Work instructions:
1. On the LiteLLM integration page, what is the default value of the project parameter?
2. Reproduce everything in the LiteLLM integration page from "The LiteLLMCallback provides" down to "is automatically tracked.", word for word.
3. Carry the LiteLLM integration page forward from its last sentence.

Extract:
_ _ _

Skip to content

LiteLLM Integration

Overview

The LiteLLMCallback provides zero-decorator cost tracking for all LiteLLM completions. Register it once and every LiteLLM call is automatically tracked.

Setup

import litellm
from llm_toll import LiteLLMCallback

litellm.callbacks = [LiteLLMCallback(project="my-app", max_budget=10.0)]

# All litellm completions are now tracked automatically
response = litellm.completion(
    model="gpt-4o",
    messages=[{"role": "user", "content": "Hello"}]
)

Parameters

Parameter Type Default Description
project str "default" Project name for grouping usage
max_budget float \| None None Hard budget cap in USD
store BaseStore \| None None Custom store instance (defaults to shared store)
reporter CostReporter \| None None Custom reporter instance

Model Normalization

LiteLLM uses model strings with provider prefixes like "openai/gpt-4o" or "anthropic/claude-sonnet-4-20250514". The callback automatically strips the provider prefix when the suffix is a known model in the pricing registry.

This preserves namespace-prefixed models like "ollama/llama3" that rely on the "ollama/" pricing prefix.

Examples:

LiteLLM Model Resolved Model
openai/gpt-4o gpt-4o
anthropic/claude-sonnet-4-20250514 claude-sonnet-4-20250514
ollama/llama3 ollama/llama3 (preserved)

Callback Methods

log_success_event

Called by LiteLLM after a successful completion. Extracts token usage from the response object using the same auto-detection pipeline as @track_costs, calculates cost, and logs it to the store.

_ _ _

Available data:
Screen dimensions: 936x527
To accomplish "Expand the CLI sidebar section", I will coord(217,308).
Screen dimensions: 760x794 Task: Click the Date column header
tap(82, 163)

_ _ _

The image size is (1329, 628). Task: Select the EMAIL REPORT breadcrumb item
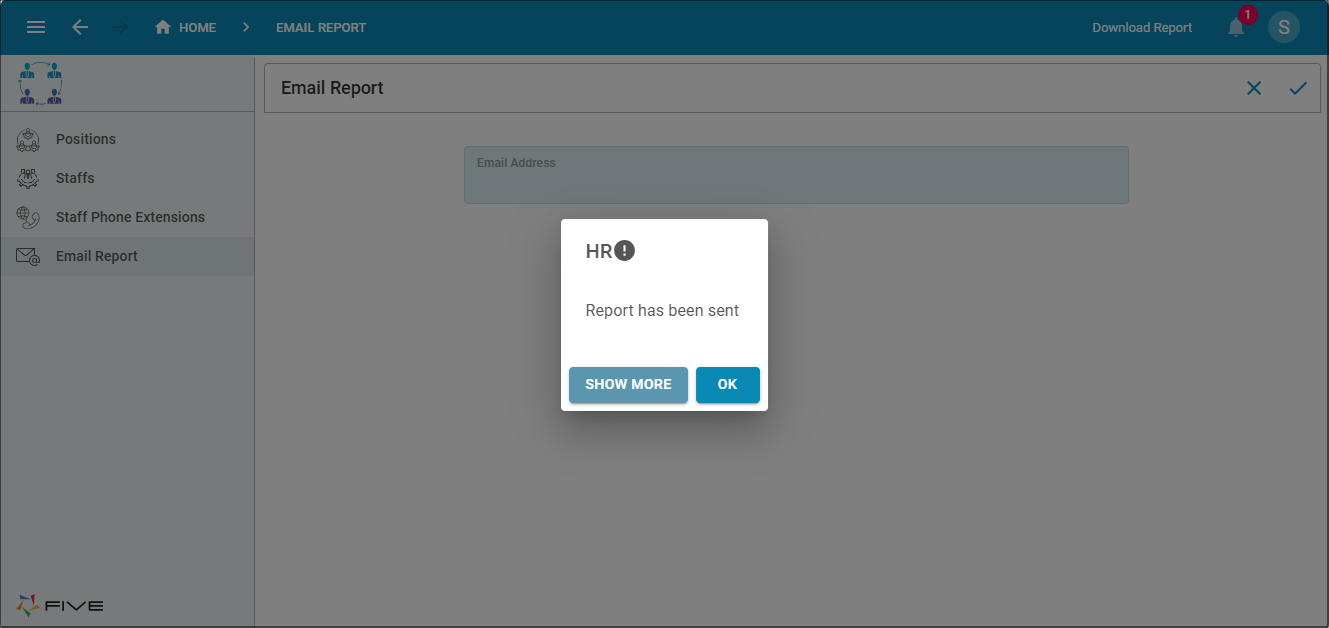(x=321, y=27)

_ _ _

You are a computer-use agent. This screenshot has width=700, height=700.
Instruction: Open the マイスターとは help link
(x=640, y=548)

_ _ _

Exercise answers:
1. The default is "default".

2.
The LiteLLMCallback provides zero-decorator cost tracking for all LiteLLM completions. Register it once and every LiteLLM call is automatically tracked.

3.
log_failure_event

Called by LiteLLM after a failed completion. No-op -- failed calls are not tracked.

Budget Enforcement

When max_budget is set, the callback checks the budget on the next successful completion. If the accumulated cost exceeds the budget, BudgetExceededError is raised.

Note

Budget is checked at log time (after the call), not before. For pre-call budget enforcement, combine with the @track_costs decorator.

Combining with @track_costs

The callback and decorator can be used together:

import litellm
from llm_toll import LiteLLMCallback, track_costs

litellm.callbacks = [LiteLLMCallback(project="my-app")]

@track_costs(project="my-app", max_budget=10.0)
def important_call(prompt):
    return litellm.completion(
        model="gpt-4o",
        messages=[{"role": "user", "content": prompt}]
    )

Warning

If you use both, the call may be tracked twice. Use one or the other unless you have a specific reason to combine them.